I’m not aware if my doctor used sutureless instruments, but I pretty much guessing not. He’s the type that would have told me if he had. I’m very appreciative of my doctor in that he has had over 30 years of doing eye surgery and didn’t make me do this 14 days worth of face down stuff most others are seeming to have to do. I only had to be face down3 or 4 times a day for 20 to 30 minutes. (Sometimes I fell asleep and it would be more than an hour.) I had to sleep on my side and was not allowed to lay on my back. I went to have a couple of massages and that helped with the back problems.
I’m now at 2 months out and the last few days I am seeing better out of my left eye. Thing is it’s kind of a double vision thing. What I’m seeing out of the left eye is a bit lower and skewed down to the right. It’s making me a little dizzy! Oh, well I’m sure it will pass – all just part of the process..
What I would say to homecrafter is that the worse thing about this is BOREDOM because you can’t see the way you are use to. Find some things that you can do, talk to friends and relatives, have them take you out to dinner (people will stare, but who cares!!!) One of the first things I did more of than usual was cook. Cook stuff that involves chopping things up, stirring; just more complicated stuff than you would normally do – passes quite a bit of time. (Then again, you’re a guy, so maybe you hate cooking..)
The books on CD’s or tapes are a good idea. I remember one lady suggesting using CD’s to learn a new language. I think someone else suggested jigsaw puzzles. When I thought I was going to have to do the 14 days face down thing, I put my flatscreen tv on the floor and propped it up a little in the back, so I would have had to use those crazy glasses or mirrors.

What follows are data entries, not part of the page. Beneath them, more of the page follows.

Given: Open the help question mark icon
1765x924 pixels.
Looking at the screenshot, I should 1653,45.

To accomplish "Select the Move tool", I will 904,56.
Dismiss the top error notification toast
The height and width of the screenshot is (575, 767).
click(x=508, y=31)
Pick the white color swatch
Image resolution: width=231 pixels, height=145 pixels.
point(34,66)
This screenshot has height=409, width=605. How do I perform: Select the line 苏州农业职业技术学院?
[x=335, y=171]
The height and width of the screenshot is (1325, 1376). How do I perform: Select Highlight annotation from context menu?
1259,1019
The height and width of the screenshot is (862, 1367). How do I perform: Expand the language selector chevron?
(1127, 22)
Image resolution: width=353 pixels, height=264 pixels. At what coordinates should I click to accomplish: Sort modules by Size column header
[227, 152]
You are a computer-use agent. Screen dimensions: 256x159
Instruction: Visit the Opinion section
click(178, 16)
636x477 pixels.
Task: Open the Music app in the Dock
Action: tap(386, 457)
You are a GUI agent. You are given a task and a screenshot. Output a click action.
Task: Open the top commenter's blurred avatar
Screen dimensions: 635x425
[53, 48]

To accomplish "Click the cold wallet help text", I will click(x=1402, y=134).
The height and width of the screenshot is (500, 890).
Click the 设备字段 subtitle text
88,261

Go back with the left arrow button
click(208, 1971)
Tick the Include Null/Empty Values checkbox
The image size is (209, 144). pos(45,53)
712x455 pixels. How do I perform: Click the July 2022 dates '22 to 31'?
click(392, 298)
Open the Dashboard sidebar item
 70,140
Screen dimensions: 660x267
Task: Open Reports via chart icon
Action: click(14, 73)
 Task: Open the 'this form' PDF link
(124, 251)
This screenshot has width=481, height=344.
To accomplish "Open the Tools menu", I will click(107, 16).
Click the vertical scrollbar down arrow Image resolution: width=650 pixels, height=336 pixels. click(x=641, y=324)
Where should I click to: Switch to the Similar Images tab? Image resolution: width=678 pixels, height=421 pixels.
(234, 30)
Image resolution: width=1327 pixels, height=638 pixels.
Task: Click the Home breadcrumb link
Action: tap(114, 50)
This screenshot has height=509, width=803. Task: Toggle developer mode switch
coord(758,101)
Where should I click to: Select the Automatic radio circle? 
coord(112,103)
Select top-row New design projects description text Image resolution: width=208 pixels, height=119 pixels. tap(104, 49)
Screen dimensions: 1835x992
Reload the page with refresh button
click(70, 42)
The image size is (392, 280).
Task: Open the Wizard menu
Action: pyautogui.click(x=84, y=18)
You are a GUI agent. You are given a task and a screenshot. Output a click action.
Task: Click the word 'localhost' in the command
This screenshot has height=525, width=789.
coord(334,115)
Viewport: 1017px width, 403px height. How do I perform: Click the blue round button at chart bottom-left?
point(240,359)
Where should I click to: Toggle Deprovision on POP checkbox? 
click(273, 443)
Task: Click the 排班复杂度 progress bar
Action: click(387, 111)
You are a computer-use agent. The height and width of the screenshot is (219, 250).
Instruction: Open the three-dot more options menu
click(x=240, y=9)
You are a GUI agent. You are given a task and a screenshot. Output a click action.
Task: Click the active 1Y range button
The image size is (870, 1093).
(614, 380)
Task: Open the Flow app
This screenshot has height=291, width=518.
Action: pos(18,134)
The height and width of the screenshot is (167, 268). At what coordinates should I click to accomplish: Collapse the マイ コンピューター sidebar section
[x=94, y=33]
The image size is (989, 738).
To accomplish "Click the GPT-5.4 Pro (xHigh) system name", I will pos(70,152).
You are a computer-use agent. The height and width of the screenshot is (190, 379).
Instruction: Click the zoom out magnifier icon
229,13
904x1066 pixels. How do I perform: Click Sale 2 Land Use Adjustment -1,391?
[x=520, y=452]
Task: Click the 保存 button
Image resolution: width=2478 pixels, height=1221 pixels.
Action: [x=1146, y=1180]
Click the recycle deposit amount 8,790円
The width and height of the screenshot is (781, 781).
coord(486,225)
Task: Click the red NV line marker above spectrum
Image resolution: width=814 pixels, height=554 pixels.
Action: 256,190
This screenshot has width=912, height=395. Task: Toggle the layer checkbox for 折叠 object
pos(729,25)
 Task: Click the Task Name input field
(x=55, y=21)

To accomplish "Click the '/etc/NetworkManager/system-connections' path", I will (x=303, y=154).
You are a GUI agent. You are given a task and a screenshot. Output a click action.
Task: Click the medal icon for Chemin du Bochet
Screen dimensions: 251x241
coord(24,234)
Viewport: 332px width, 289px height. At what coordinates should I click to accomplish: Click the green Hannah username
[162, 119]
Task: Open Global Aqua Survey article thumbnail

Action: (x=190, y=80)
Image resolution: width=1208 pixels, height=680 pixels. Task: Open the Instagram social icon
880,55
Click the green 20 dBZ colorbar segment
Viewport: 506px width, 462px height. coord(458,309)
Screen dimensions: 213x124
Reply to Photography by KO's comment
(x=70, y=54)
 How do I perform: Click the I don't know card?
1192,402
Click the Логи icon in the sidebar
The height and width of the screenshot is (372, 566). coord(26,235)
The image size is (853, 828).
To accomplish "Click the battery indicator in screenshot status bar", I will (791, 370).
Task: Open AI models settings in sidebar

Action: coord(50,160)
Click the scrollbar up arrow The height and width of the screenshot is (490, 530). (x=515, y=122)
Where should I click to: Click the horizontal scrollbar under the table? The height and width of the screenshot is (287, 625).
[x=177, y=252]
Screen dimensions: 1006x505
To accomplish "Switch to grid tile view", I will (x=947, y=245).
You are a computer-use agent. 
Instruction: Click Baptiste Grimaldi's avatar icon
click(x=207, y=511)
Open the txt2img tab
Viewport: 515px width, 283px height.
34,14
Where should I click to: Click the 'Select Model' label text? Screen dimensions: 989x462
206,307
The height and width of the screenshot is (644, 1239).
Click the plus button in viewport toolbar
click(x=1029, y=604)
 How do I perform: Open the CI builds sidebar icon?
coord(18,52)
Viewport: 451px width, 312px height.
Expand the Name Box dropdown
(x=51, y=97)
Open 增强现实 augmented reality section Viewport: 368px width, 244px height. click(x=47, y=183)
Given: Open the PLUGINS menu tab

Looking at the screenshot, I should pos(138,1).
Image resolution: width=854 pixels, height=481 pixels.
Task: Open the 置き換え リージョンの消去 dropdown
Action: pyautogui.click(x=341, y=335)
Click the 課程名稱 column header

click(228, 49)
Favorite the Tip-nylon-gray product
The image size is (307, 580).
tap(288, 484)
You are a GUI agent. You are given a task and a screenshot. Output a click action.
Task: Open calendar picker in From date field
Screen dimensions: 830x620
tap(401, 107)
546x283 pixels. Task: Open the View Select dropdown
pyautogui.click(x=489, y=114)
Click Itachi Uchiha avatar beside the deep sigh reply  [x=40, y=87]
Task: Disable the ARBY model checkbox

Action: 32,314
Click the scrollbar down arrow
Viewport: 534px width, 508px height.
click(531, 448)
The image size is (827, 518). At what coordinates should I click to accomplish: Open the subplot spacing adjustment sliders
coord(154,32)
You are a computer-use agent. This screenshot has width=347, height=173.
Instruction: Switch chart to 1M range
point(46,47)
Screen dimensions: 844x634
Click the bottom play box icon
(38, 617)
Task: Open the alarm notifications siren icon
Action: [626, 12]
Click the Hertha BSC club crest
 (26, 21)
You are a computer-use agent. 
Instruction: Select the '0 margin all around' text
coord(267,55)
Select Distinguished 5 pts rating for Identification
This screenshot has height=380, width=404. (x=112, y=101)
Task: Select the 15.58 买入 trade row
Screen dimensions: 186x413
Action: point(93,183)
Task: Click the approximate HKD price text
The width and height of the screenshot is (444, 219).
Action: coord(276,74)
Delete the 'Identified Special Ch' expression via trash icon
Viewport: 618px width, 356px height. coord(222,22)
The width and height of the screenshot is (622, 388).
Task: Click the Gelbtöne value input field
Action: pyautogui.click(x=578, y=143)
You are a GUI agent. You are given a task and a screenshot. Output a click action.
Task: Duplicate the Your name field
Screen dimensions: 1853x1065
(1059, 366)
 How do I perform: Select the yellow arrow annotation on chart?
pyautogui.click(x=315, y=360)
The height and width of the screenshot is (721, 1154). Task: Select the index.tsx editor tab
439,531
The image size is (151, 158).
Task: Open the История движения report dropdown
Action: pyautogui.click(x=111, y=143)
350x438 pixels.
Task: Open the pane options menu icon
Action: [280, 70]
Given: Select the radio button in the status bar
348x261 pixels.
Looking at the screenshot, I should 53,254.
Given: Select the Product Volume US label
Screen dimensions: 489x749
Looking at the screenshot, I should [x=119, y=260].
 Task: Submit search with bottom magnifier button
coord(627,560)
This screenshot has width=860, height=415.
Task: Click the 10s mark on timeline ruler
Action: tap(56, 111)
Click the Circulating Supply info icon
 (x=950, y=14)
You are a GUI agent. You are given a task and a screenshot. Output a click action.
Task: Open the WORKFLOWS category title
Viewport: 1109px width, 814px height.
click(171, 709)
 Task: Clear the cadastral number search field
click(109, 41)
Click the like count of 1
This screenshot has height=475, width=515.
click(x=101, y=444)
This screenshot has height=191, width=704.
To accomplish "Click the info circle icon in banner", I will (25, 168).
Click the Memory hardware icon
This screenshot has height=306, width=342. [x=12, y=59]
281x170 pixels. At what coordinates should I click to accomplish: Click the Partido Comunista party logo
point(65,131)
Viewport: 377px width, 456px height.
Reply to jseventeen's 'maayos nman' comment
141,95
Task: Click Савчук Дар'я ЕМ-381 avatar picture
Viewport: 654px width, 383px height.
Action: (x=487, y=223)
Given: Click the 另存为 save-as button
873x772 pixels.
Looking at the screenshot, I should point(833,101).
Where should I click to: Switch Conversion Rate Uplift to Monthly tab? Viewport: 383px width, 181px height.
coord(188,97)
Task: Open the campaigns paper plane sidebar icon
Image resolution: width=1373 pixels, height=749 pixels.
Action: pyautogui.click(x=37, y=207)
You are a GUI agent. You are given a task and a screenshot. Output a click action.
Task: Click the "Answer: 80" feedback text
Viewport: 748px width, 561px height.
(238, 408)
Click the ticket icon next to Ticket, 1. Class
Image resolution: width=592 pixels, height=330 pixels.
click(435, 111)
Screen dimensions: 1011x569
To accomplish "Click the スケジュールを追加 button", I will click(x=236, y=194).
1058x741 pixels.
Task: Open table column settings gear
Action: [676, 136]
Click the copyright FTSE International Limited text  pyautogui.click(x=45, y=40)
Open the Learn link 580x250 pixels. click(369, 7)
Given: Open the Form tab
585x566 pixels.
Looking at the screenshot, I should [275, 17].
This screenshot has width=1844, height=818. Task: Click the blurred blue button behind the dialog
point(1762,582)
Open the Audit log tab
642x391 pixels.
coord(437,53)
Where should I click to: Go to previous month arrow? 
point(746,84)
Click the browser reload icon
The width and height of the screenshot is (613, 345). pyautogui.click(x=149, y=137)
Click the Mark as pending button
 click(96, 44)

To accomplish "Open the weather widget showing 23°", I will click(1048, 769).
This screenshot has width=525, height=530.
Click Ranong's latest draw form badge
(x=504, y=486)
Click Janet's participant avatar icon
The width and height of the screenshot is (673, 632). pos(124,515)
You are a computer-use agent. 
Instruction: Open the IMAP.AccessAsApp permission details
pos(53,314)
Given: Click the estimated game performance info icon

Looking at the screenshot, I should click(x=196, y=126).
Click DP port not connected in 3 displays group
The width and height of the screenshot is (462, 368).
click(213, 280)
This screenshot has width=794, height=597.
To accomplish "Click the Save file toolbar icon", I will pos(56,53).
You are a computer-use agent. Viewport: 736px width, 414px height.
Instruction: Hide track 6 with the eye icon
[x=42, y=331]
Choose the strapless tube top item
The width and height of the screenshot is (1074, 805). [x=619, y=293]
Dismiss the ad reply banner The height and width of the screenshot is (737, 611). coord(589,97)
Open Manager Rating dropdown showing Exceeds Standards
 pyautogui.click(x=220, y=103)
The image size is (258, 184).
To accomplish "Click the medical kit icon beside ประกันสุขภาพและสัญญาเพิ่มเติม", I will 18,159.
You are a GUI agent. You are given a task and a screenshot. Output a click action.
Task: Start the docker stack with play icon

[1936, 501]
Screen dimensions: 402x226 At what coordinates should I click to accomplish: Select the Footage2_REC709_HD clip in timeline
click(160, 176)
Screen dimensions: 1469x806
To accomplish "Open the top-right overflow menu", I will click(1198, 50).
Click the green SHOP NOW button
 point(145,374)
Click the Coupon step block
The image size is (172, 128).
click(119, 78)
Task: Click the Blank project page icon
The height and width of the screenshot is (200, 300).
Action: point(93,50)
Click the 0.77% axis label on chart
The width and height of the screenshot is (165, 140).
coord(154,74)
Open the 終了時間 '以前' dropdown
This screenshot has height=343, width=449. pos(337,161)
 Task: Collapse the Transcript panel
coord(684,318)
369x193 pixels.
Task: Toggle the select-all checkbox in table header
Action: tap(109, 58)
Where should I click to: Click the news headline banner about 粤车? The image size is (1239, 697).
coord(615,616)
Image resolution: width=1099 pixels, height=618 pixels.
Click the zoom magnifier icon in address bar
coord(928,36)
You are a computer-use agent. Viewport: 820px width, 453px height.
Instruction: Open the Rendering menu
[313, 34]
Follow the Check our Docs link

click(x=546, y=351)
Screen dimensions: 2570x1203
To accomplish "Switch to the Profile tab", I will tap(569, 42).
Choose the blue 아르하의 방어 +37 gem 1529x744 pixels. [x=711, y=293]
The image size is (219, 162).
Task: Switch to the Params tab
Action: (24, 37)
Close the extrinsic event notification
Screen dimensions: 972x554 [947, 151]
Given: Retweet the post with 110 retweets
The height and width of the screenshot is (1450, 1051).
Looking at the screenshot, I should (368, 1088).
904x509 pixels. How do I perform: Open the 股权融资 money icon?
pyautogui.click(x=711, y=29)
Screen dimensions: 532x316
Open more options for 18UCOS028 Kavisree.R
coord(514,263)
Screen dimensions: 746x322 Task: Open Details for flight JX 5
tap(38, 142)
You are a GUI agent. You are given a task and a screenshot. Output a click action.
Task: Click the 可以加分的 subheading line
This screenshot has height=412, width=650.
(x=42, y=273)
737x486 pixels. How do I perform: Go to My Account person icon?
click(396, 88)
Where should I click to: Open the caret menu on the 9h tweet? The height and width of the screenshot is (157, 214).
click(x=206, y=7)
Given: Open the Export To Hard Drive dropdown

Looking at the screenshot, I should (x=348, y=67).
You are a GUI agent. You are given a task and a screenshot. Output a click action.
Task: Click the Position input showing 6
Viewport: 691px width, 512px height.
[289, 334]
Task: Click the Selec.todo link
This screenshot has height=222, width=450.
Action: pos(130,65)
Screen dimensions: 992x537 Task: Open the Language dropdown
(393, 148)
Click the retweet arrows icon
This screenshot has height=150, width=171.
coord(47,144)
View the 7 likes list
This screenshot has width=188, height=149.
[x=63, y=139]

Okay, I’ve been long winded enough here today. I still have a bit of a problem typing on the computer – thank god for spell check!!
Your surgery was much more complicated than a simple ERM peel, so it makes sense that your recovery would take longer than mine did. But it sounds like your surgeon did a fine job, and your recovery is progressing well. I'm sure that your positive attitude has helped.
No comment on this conversation since 2011. JodieJ use to be quite active but I think she's retired. In our practice usually one week after surgery and pupils usually dilated every time the operative eye is checked.